++++ Data for analysis ++++

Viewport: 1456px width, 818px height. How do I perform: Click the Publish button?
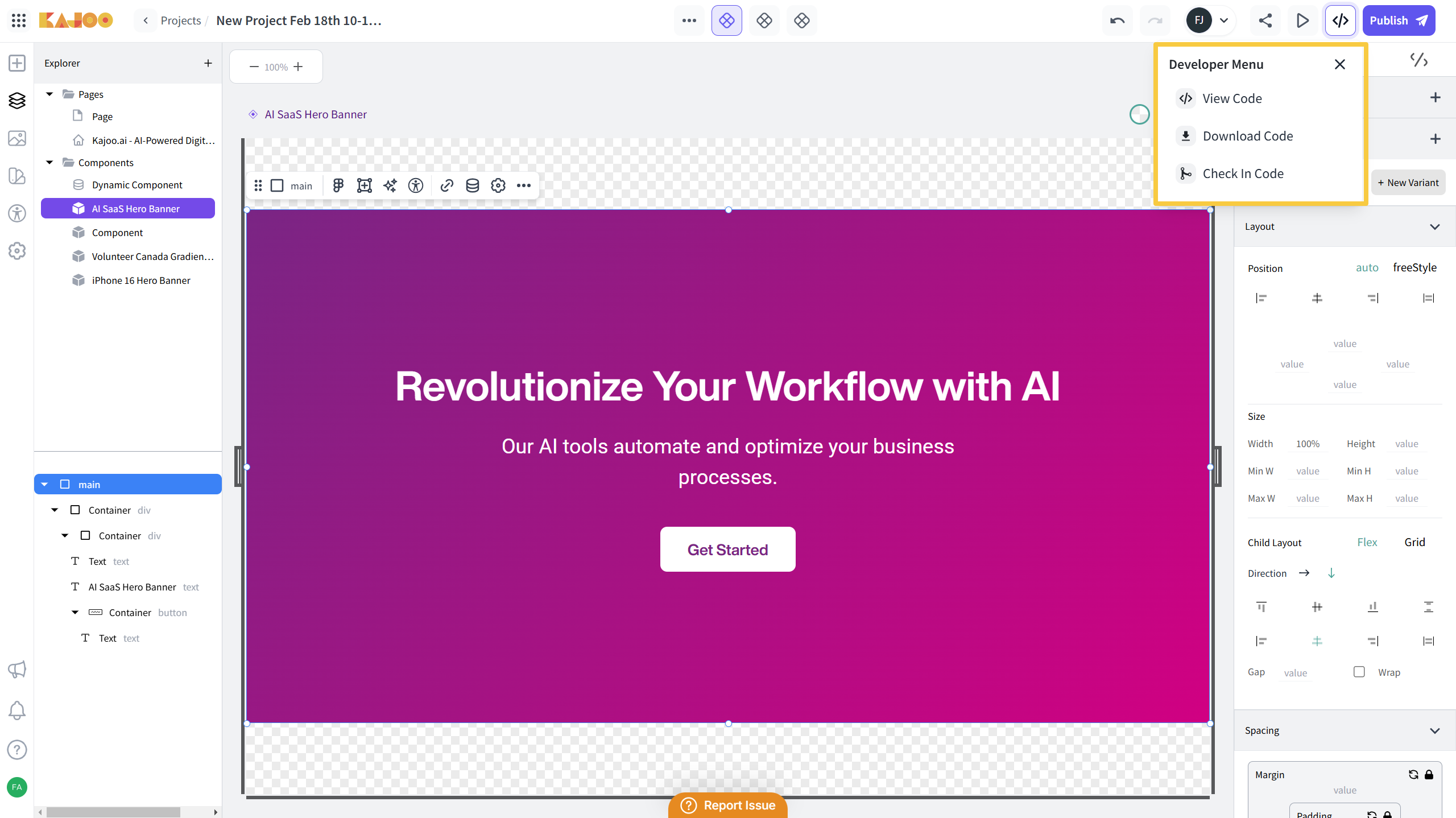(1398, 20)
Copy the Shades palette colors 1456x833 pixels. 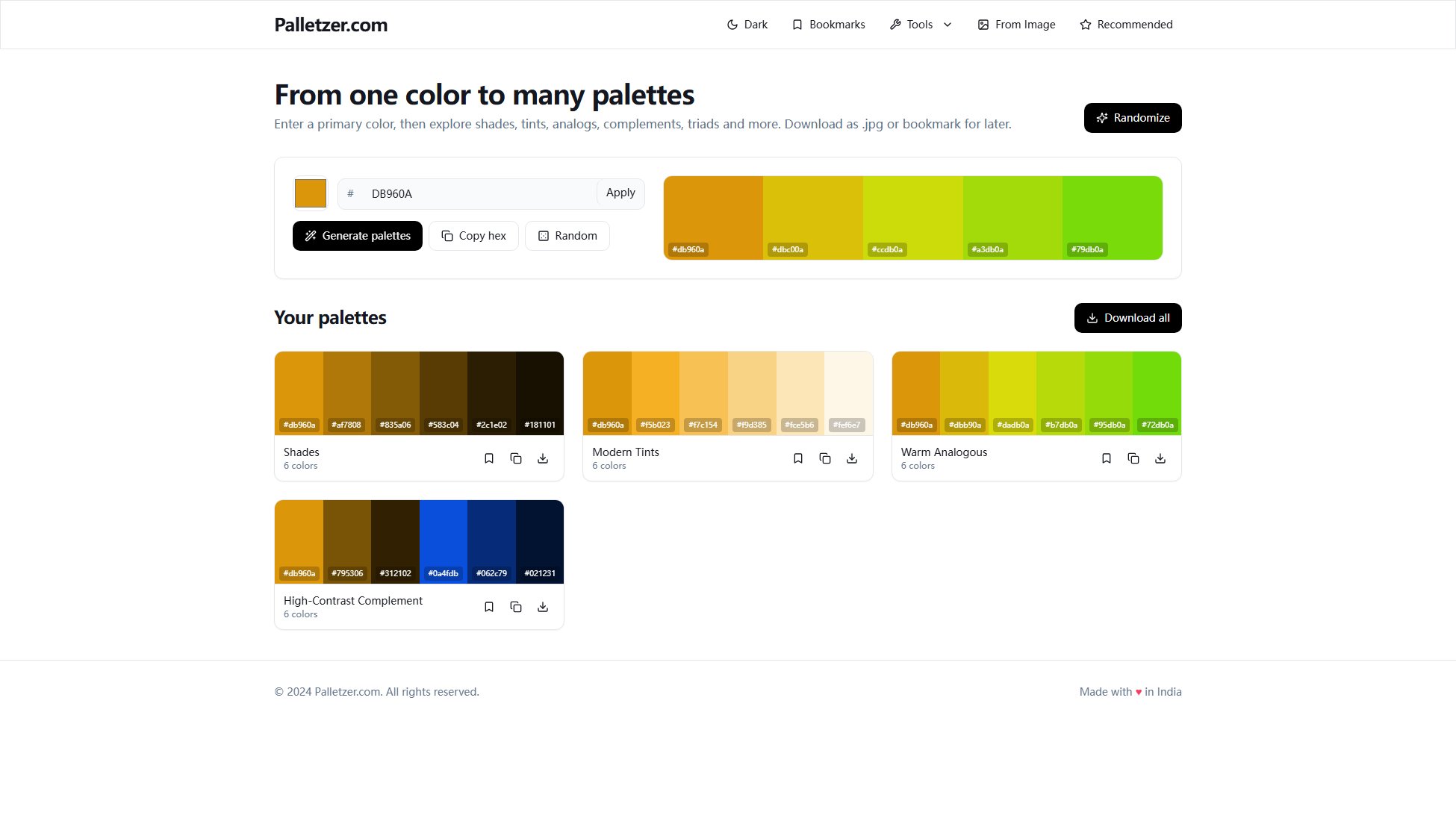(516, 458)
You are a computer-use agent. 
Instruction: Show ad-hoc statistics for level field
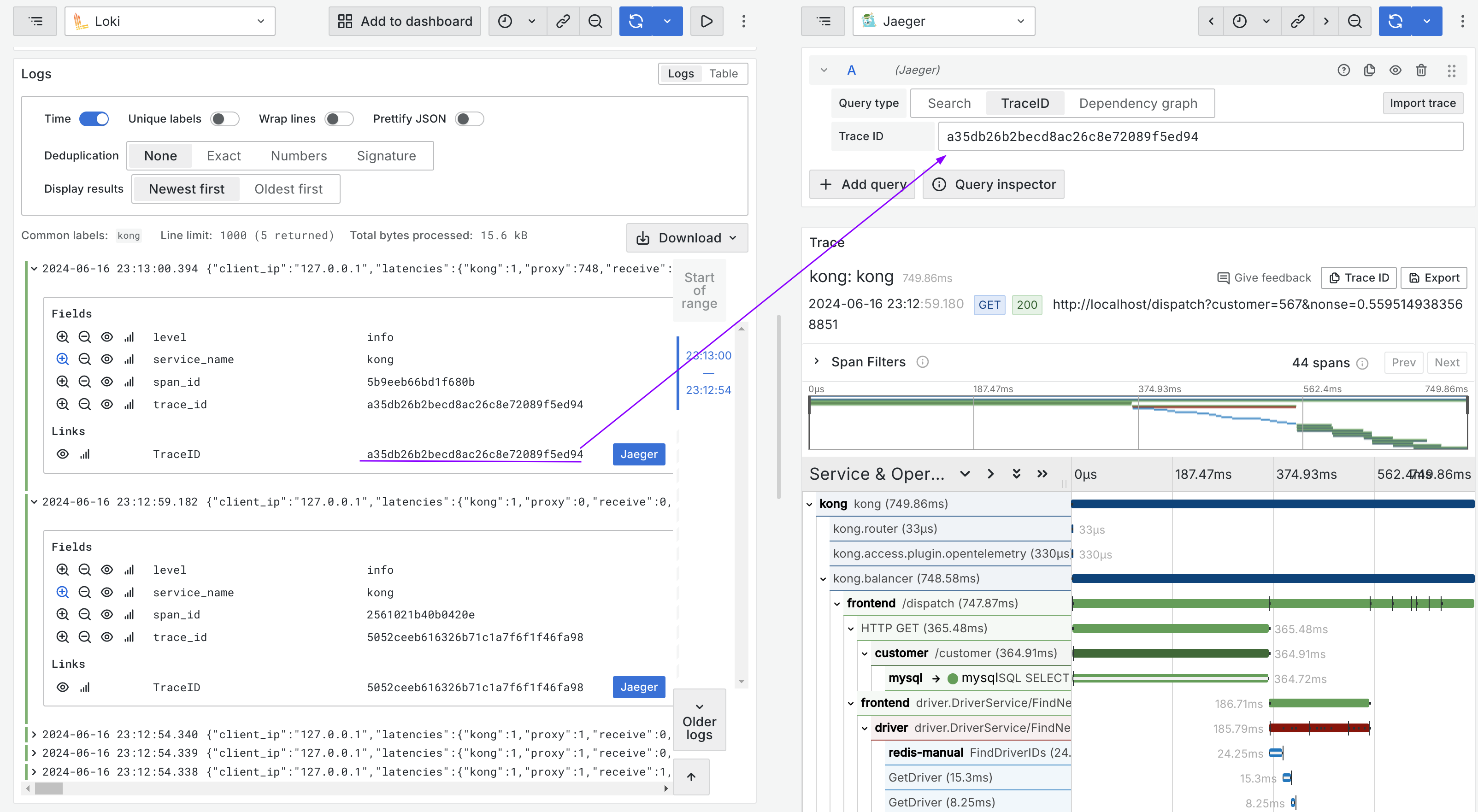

++++
++++ Data for analysis ++++

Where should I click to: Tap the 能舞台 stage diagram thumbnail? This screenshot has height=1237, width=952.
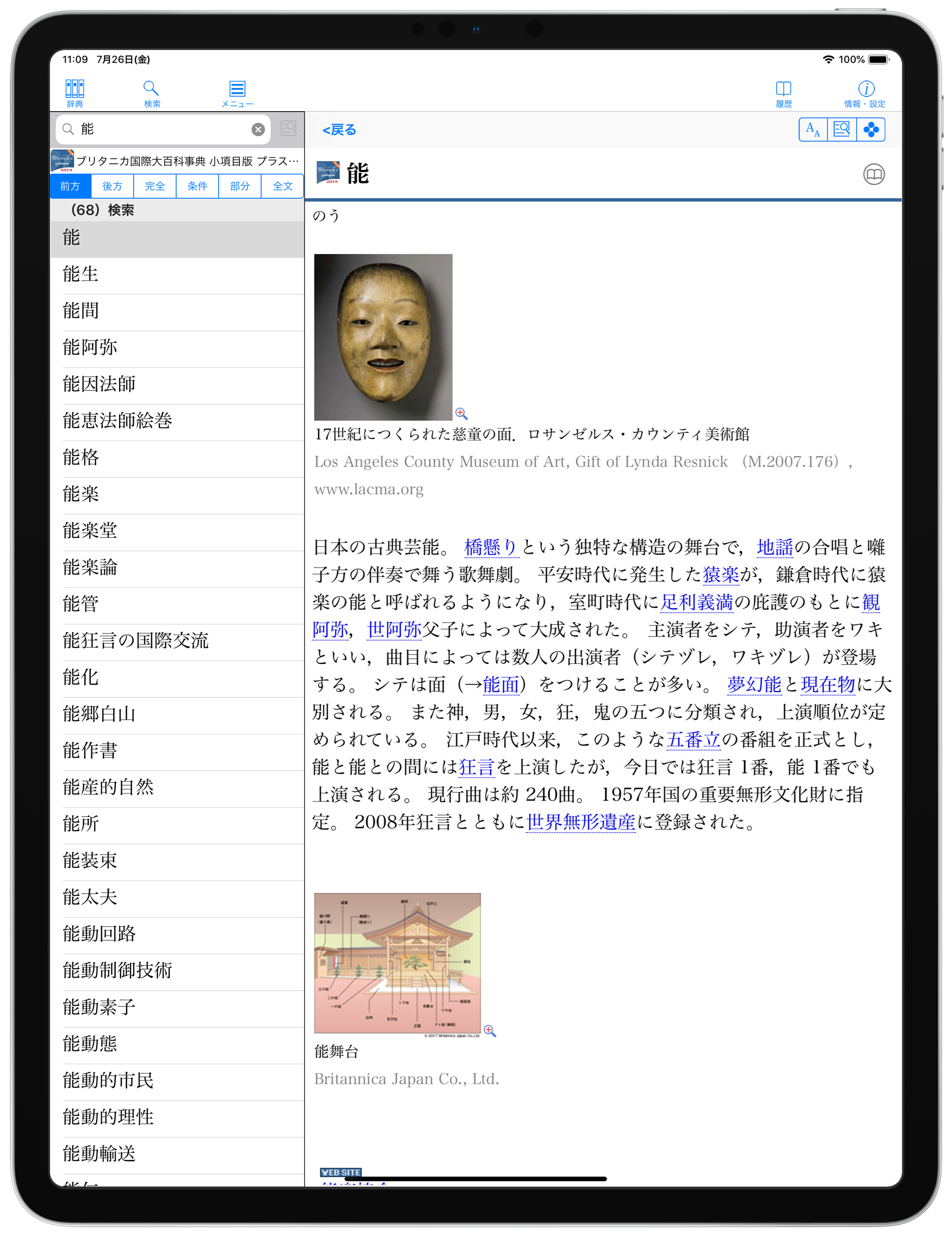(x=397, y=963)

++++
++++ Data for analysis ++++

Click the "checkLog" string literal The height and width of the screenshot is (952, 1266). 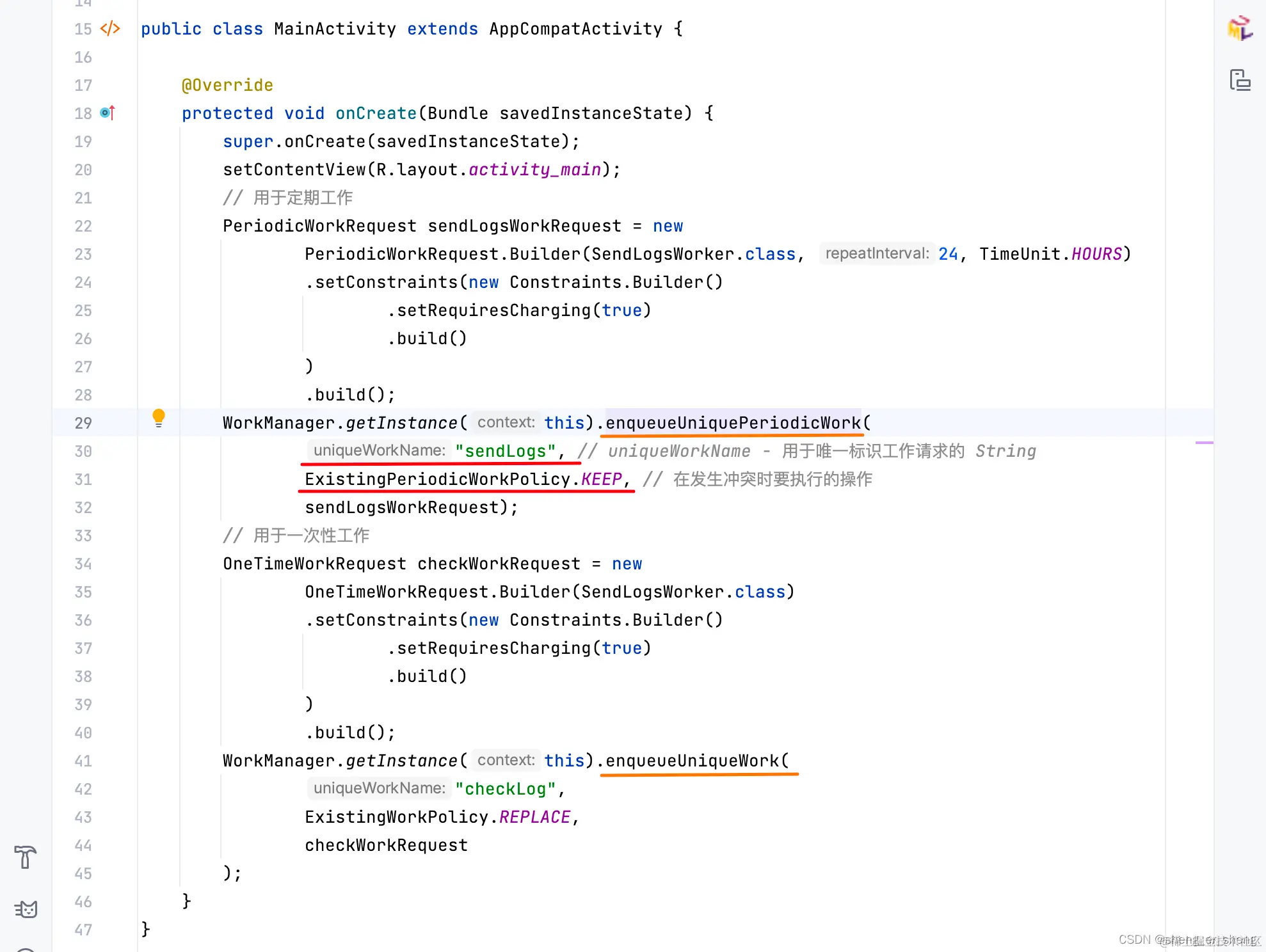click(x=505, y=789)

++++

In the material above, transcribe exactly the lines beginning at the one with "You are a computer-use agent." and ending at the one with "Instruction: Show ad-hoc", both included.

### [Solution to this task]
You are a computer-use agent. 
Instruction: Show ad-hoc statistics for level field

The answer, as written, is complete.